EMC Bayswater is experienced with performing LCP testing and can issue NATA endorsed AC mains power measurements. We can perform the testing and reporting in an efficient cost-effective manner with superb turnaround times.

What is the difference between apparent power and true power?

True power is the actual power consumed by the equipment i.e the combination of the LED light and the electronic driver circuit to do useful work. True power is distinguished from apparent power by eliminating the contribution of the reactive power component within the circuit or system. The true power is measured in Watts and signifies the power drawn by the circuit’s resistance. In a single phase system, the true power can be calculated using the following formula:

P = VI cos Φ

Where:

  • P is the true power/Real/Useful/Watt-full power in Watts
  • I is the RMS current
  • V the RMS voltage
  • Φ is the phase shift between the voltage and the sinusoidal current also known as the phase angle

In a purely resistive circuit similar to an incandescent light where the inductive contribution is minimal, the phase shift between the voltage (angle) is zero and true power is given by VI.

The power drawn from the mains is the apparent power, and this is a combination of both the true power and the reactive power. The true power is due to the resistive components while the reactive power is a result of the inductive and capacitive components.

The majority of modern electrical and electronic equipment including LED light drivers use combinations of resistive and reactive components. When measuring the LED light and LED driver at the mains input to the product these are combined to provide an overall reactive and true power for the combination or circuit (Thevenin’s Theorem for more information: https://en.wikipedia.org/wiki/Th%C3%A9venin%27s_theorem).

The relationship between the true power and the apparent power is an indication of the efficiency of the power system. For an optimum system, the values of the true power and the apparent power are very similar.

What is the True power measurement used for?

Energy saving is important to all of us to reduce our electricity bills and to reduce our carbon footprint by reducing the need for electricity production and thus helping the environment. As such Australia state governments are addressing the issue and have identified the energy efficiency of lighting products and require Lamp Circuit Power (LCP) testing to be performed.

Once the True power has been correctly measured using a calibrated AC source and mains power analyser, this value in of power Watts can be included along with the product for retail information. Combine this with the light intensity (lumen output) measurements from a light testing laboratory the amount of light produced by a set power can be determined. This value indicates how well a lighting product illuminates with respect to the energy requried.
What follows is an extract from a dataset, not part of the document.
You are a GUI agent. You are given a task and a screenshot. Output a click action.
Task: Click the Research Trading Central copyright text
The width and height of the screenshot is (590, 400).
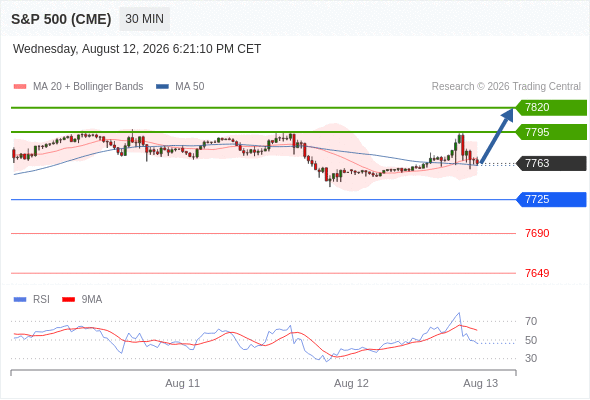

How much does LCP testing cost?

Costs are relatively low for this testing and can be further reduced if multiple LED and driver combinations are submitted at the same time for testing.

What’s needed ?

A production quality sample of the LED light and the electronic driver.

Why use EMC Bayswater for your Lamp Circuit Power measurments?

EMC Bayswater can offer a NATA accredited Lamp Circuit Power (LCP) testing service. This test is required as part of the Victorian Energy Efficiency Target (VEET) scheme in Victoria (VIC) or the Energy Savings Scheme (ESS / IPART) in New South Wales (NSW) for lighting equipment.

We provide NATA accredited test reports using the methods of IEC 61000-3-2 which can then be used as evidence for the VEET scheme. Our accreditation for IEC 61000-3-2 can be found on our scope of accreditation under the accredited Electromagnetic compatibility (EMC) – Emissions Testing section and this can be used for the documentation component showing the laboratory is accredited to perform testing in accordance with IEC 61000-3-2.

Testing is performed in accordance with latest Explanatory Note for Commercial Lighting. LCP testing is not a Regulatory Compliance Mark (RCM) testing requirement but a unique testing requirement for VEET and ESS schemes.